Does My Vote Count?

October 16, 2008
By: David Walbert

Understanding the Electoral College

Under the Federal system adopted in the U.S. Constitution, the nation-wide popular vote has no legal significance. As a result, it is possible that the electoral votes awarded on the basis of State elections could produce a different result than the nation-wide popular vote. Nevertheless, the individual citizen’s vote is important to the outcome of each State election. - National Archives and Records Administration

No, the Electoral College is not the worst team in the SEC. It’s the group of people who actually elect the president of the United States. How the Electoral College works is one of the more complicated parts of the American electoral process — or can be, at least, when things don’t go smoothly.

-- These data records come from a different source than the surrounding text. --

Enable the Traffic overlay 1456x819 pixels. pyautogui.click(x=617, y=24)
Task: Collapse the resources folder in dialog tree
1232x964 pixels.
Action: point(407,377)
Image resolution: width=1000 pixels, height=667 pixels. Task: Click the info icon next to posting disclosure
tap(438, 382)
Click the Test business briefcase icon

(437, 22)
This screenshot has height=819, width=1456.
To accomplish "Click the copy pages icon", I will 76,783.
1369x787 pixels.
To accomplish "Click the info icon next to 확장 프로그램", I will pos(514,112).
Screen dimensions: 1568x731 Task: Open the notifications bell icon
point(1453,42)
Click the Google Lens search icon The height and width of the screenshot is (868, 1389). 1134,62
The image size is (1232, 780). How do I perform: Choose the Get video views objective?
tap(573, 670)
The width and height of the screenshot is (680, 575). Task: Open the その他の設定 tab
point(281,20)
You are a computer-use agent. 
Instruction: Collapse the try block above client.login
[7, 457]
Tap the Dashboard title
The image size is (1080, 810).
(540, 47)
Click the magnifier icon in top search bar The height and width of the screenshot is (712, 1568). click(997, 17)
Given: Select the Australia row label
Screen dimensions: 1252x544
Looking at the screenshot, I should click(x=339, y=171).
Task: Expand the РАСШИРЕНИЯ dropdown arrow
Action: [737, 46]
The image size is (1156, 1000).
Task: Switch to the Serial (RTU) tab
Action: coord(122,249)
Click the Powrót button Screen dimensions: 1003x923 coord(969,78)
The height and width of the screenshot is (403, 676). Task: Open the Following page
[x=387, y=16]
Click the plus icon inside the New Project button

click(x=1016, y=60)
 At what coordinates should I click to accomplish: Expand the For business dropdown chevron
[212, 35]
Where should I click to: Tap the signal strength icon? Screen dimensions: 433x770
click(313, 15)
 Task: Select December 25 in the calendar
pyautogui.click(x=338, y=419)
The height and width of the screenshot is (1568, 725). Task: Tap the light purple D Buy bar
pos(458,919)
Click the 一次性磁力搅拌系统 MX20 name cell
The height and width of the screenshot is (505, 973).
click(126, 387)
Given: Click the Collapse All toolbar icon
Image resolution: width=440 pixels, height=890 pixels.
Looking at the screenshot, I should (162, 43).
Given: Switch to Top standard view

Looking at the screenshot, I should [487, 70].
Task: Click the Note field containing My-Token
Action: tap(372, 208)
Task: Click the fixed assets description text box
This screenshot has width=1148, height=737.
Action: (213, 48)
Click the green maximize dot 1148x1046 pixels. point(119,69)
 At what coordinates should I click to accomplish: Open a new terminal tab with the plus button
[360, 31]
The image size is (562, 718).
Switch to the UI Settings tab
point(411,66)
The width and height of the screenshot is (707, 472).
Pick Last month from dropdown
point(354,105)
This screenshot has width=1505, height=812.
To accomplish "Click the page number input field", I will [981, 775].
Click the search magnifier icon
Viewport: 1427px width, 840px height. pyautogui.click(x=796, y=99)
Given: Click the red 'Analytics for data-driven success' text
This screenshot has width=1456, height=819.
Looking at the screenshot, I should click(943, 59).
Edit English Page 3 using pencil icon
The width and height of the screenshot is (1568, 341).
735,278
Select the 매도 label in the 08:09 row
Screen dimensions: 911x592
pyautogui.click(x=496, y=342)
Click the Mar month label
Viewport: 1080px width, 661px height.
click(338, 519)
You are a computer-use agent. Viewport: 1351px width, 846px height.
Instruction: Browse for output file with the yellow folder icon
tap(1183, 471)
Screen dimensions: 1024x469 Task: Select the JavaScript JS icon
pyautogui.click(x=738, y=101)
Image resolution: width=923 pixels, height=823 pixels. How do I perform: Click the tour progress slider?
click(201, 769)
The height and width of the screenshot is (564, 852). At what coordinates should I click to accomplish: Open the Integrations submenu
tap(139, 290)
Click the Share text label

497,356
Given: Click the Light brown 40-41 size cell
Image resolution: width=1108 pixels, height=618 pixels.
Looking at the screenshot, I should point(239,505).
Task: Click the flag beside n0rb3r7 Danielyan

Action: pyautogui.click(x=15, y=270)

HOW THE ELECTORAL COLLEGE WORKS

The people of the United States elect a president every four years, but not directly. Here’s how it works:
1. In November of a presidential election year, each state holds an election for president in which all eligible citizens may vote. Citizens vote for a “ticket” of candidates that includes a candidate for president and a candidate for vice president.
2. The outcome of the vote in each state determines a slate of electors who then, in turn, make the actual choice of president and vice president. Each state has as many electors as it has senators and members of the House of Representatives, for a total of 538. (The District of Columbia gets three electors even though it has no representation in Congress.)
3. In December, the electors meet in their respective state capitols to cast their ballots for president and vice president. States may or may not require their electors to vote with the popular majority, and they may or may not give all of their electors to the winner of the statewide popular vote.
4. These ballots are opened, counted, and certified by a joint session of Congress in January.
5. If no candidate wins a majority of the electoral votes or if the top two candidates are tied, the House of Representatives selects a president from among the five candidates with the most votes. Each state’s delegation has a single vote. The Senate selects a vice president by the same process. (This hasn’t happened since 1876, but it almost happened in 2000.)

What does this mean in practice? It means, as everyone learned or was reminded in 2000, that the candidate who receives the most votes nationwide does not necessarily become president. There is no national election for president, only separate state elections. For a candidate to become president, he or she must win enough state elections to garner a majority of electoral votes. Presidential campaigns, therefore, focus on winning states, not on winning a national majority.

It also means that — at least in theory — electors can thwart the popular will and vote for a candidate not supported by the voters of their state. In practice, however, electors are pledged to cast their votes in accordance with the popular vote, and “faithless electors” who go against the popular vote are extremely rare.

WHY NOT A POPULAR VOTE?
(AN HISTORICAL PERSPECTIVE)

When we’re debating whether some aspect of the Constitution makes sense, it’s useful to think of the Constitution as an experiment — as a work in progress. Some of its original framers referred to it that way, as a Great Experiment in democracy. In 1787, no republic like the United States existed anywhere in the world. The “founding fathers” were making things up as they went along, looking at history, philosophy, and what they did and didn’t like about existing governments in Europe and America. And not all of them agreed — in fact, many of them disagreed completely, even on important issues such as how much power the people should have.

The electoral college was a compromise on two important issues: The first was how much power the people should have, and the second was how much power small and large states should have.